*Your instructions*
Return everything from the line containing "Viewport: 500px width, 463px" down to the end of the items, copied character for character, and leave the pictures out.
─── Dataset rows
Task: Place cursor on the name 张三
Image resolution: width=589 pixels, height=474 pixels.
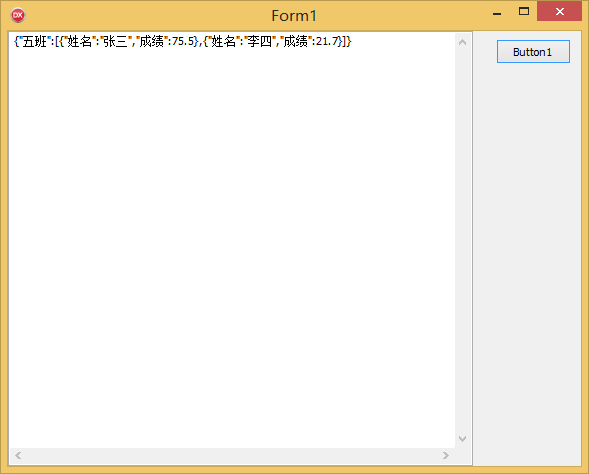Action: [x=115, y=41]
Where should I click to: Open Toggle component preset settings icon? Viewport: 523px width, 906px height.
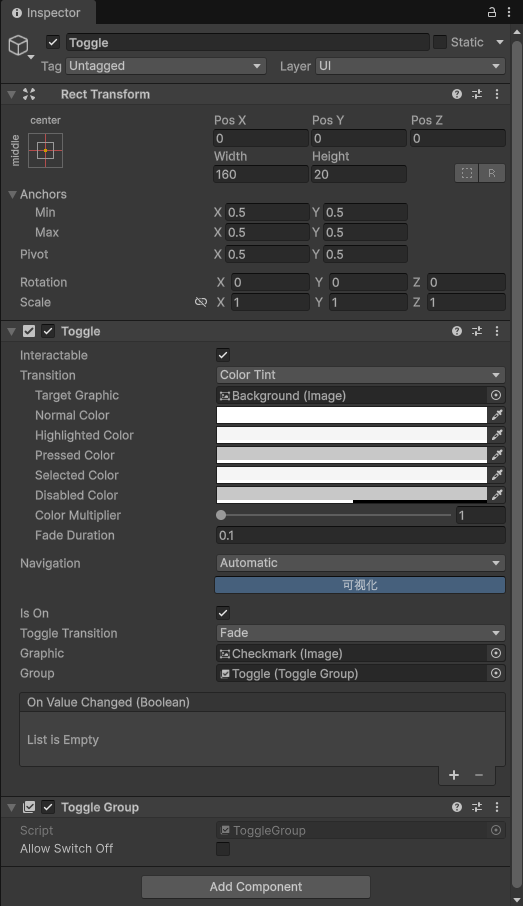pyautogui.click(x=477, y=331)
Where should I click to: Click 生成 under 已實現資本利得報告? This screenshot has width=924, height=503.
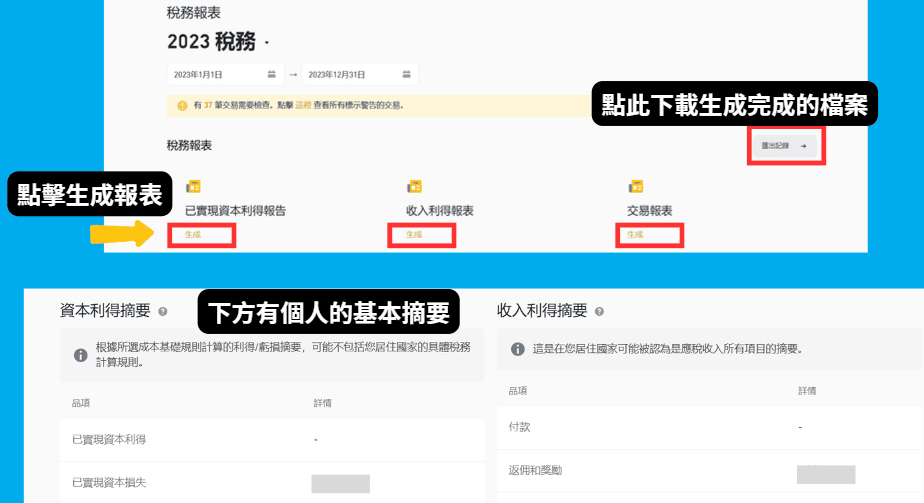(x=192, y=235)
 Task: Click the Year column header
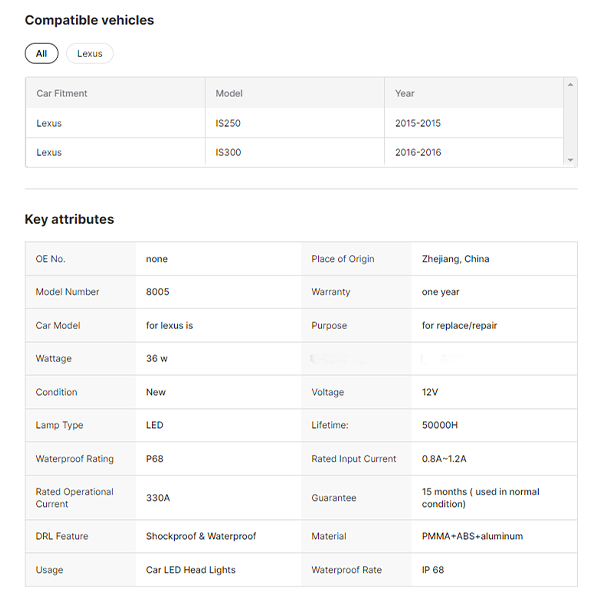coord(405,93)
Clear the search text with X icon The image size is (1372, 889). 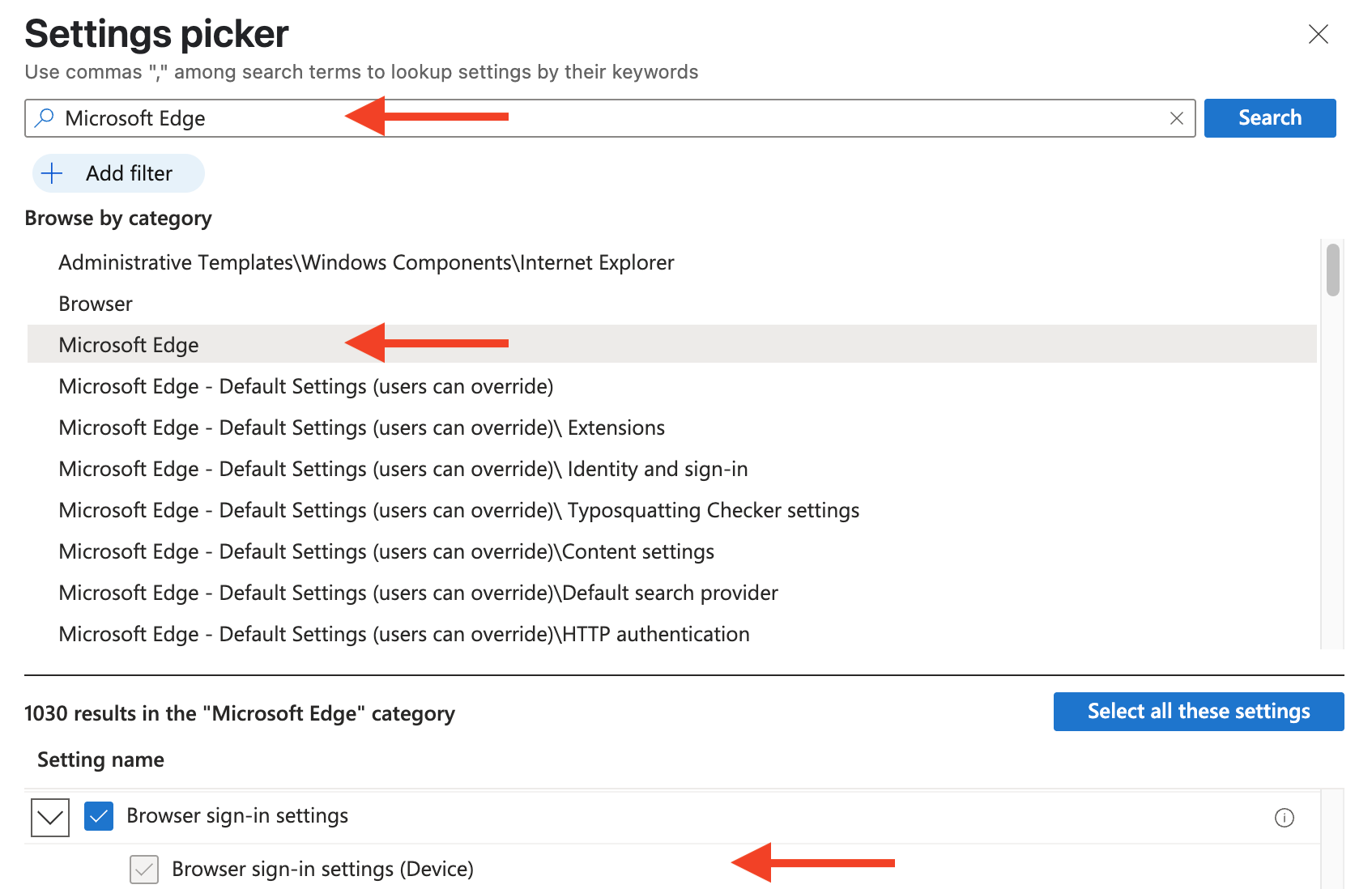[x=1176, y=118]
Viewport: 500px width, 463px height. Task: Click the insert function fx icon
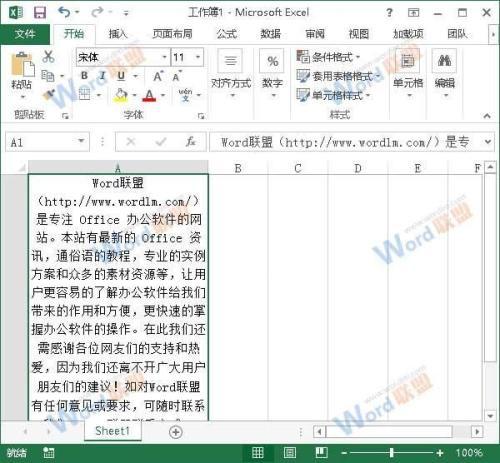pyautogui.click(x=190, y=142)
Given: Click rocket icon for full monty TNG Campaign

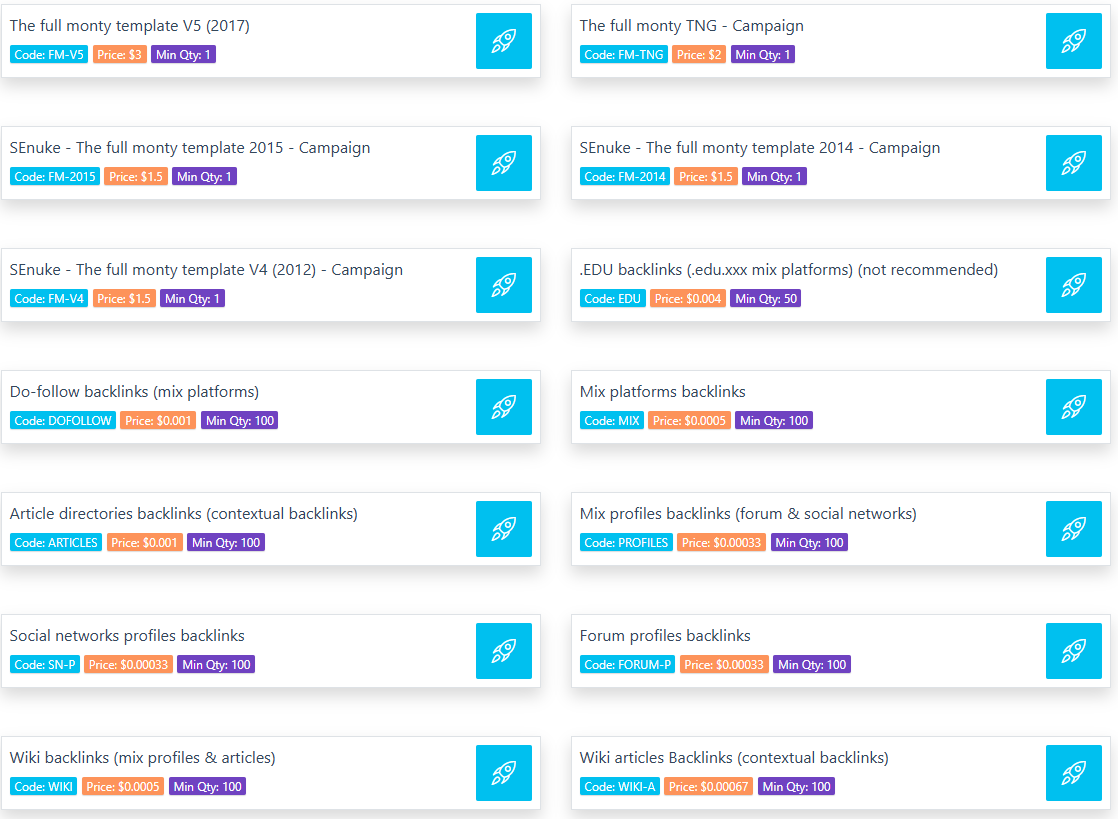Looking at the screenshot, I should click(1073, 41).
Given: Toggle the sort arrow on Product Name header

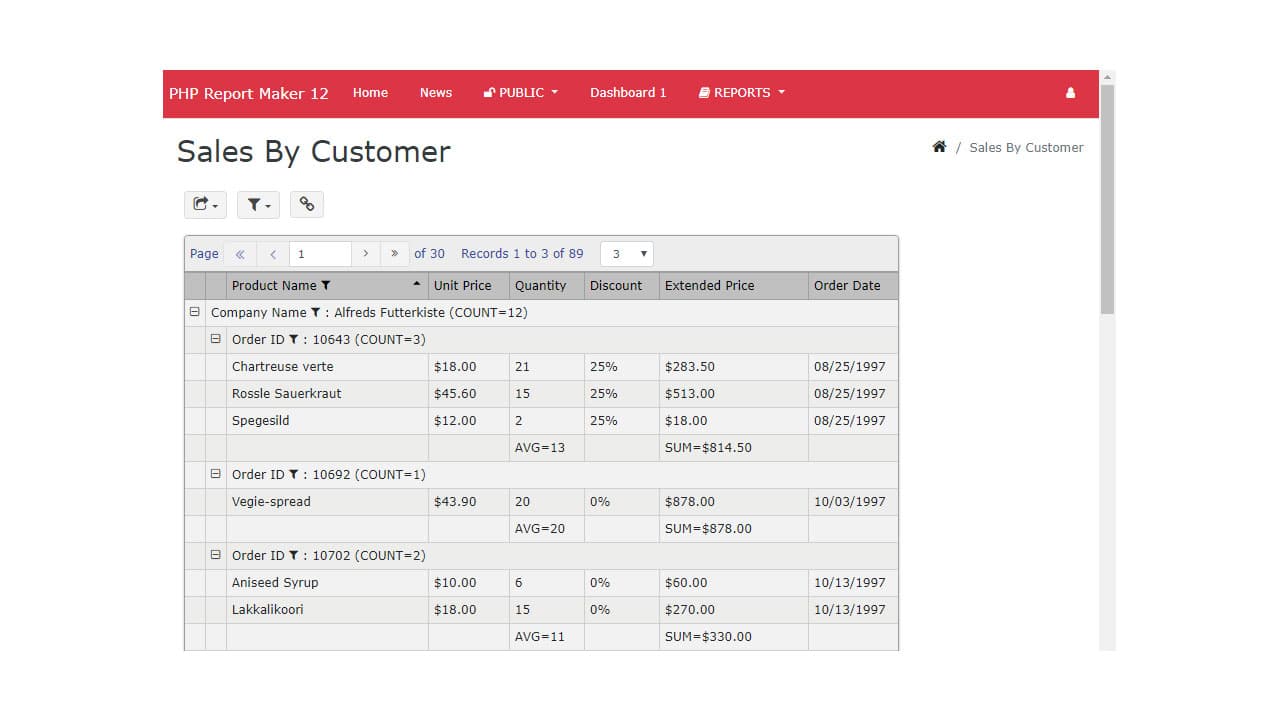Looking at the screenshot, I should 416,284.
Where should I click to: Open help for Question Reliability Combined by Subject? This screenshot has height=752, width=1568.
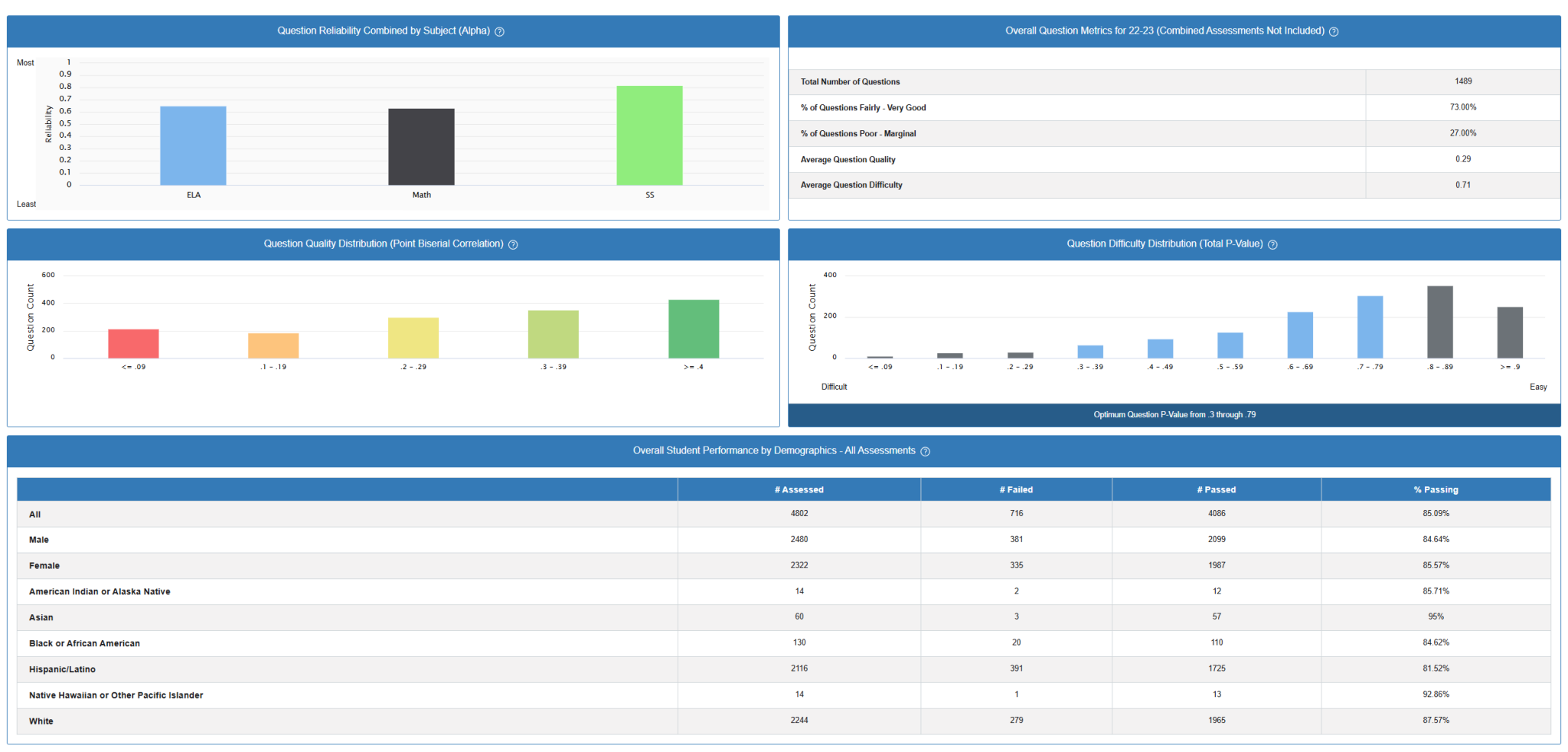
──────
*Task solution*
Viewport: 500px width, 463px height. Task: Click the insert function fx icon
pyautogui.click(x=190, y=142)
Given: Click rocket icon for full monty TNG Campaign

Looking at the screenshot, I should click(1073, 41).
Given: Toggle the sort arrow on Product Name header

Looking at the screenshot, I should 416,284.
Where should I click to: Open help for Question Reliability Combined by Subject? This screenshot has height=752, width=1568.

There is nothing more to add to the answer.